### YOUR OBJECTIVE
When you reach the line containing "Click the left-edge panel collapse handle" in the records below, start copying exactly, and stop once you have copied the line containing "Given: Click sleeve length 0 in M row".

++++++++++++++++++++

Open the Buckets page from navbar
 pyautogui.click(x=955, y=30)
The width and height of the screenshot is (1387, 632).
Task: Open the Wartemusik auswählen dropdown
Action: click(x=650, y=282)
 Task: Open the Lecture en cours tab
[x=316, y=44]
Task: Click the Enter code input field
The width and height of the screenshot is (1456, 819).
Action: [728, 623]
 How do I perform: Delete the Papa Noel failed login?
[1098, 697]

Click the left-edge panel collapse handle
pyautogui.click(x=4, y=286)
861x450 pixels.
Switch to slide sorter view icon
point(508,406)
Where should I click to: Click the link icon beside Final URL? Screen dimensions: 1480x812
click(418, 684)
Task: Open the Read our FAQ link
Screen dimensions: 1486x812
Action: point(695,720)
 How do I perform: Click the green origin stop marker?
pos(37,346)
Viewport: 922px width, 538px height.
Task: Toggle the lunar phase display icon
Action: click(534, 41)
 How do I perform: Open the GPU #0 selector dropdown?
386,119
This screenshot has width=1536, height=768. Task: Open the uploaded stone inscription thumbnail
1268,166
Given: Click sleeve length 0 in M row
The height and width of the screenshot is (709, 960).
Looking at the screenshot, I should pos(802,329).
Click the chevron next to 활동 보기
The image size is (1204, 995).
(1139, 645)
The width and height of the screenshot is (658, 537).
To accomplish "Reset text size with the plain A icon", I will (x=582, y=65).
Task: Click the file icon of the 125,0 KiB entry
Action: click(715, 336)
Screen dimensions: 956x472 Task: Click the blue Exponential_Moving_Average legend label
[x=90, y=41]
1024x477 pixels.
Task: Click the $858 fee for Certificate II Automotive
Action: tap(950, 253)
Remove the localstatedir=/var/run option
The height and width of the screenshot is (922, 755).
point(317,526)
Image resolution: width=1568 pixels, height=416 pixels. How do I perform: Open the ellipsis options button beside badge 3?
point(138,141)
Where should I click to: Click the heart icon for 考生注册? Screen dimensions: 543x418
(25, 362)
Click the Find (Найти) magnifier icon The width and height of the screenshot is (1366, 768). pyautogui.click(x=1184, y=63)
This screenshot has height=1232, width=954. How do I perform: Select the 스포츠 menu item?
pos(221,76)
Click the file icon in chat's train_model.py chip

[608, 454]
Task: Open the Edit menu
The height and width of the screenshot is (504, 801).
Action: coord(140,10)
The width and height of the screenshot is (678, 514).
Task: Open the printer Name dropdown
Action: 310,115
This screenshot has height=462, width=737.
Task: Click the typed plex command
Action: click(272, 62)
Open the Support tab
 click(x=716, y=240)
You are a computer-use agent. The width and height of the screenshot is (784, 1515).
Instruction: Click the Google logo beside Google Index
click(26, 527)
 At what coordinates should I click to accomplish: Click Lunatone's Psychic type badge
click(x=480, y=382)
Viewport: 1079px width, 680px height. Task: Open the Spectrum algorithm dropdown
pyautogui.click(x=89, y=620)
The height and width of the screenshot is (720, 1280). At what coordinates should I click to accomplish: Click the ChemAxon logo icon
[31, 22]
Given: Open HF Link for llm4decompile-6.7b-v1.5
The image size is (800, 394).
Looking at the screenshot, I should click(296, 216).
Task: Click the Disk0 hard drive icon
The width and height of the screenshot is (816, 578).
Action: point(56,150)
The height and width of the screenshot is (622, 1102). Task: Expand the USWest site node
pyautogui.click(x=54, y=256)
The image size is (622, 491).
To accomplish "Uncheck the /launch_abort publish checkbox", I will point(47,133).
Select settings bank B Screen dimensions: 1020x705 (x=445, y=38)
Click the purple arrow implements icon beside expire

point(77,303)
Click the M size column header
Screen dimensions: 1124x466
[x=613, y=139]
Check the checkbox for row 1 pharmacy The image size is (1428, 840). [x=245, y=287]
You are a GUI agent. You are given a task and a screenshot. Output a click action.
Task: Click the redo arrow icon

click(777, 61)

++++++++++++++++++++

### OUTPUT FOR THIS TASK
Click the left-edge panel collapse handle
pyautogui.click(x=4, y=286)
861x450 pixels.
Switch to slide sorter view icon
point(508,406)
Where should I click to: Click the link icon beside Final URL? Screen dimensions: 1480x812
click(418, 684)
Task: Open the Read our FAQ link
Screen dimensions: 1486x812
Action: point(695,720)
 How do I perform: Click the green origin stop marker?
pos(37,346)
Viewport: 922px width, 538px height.
Task: Toggle the lunar phase display icon
Action: click(534, 41)
 How do I perform: Open the GPU #0 selector dropdown?
386,119
This screenshot has width=1536, height=768. Task: Open the uploaded stone inscription thumbnail
1268,166
Given: Click sleeve length 0 in M row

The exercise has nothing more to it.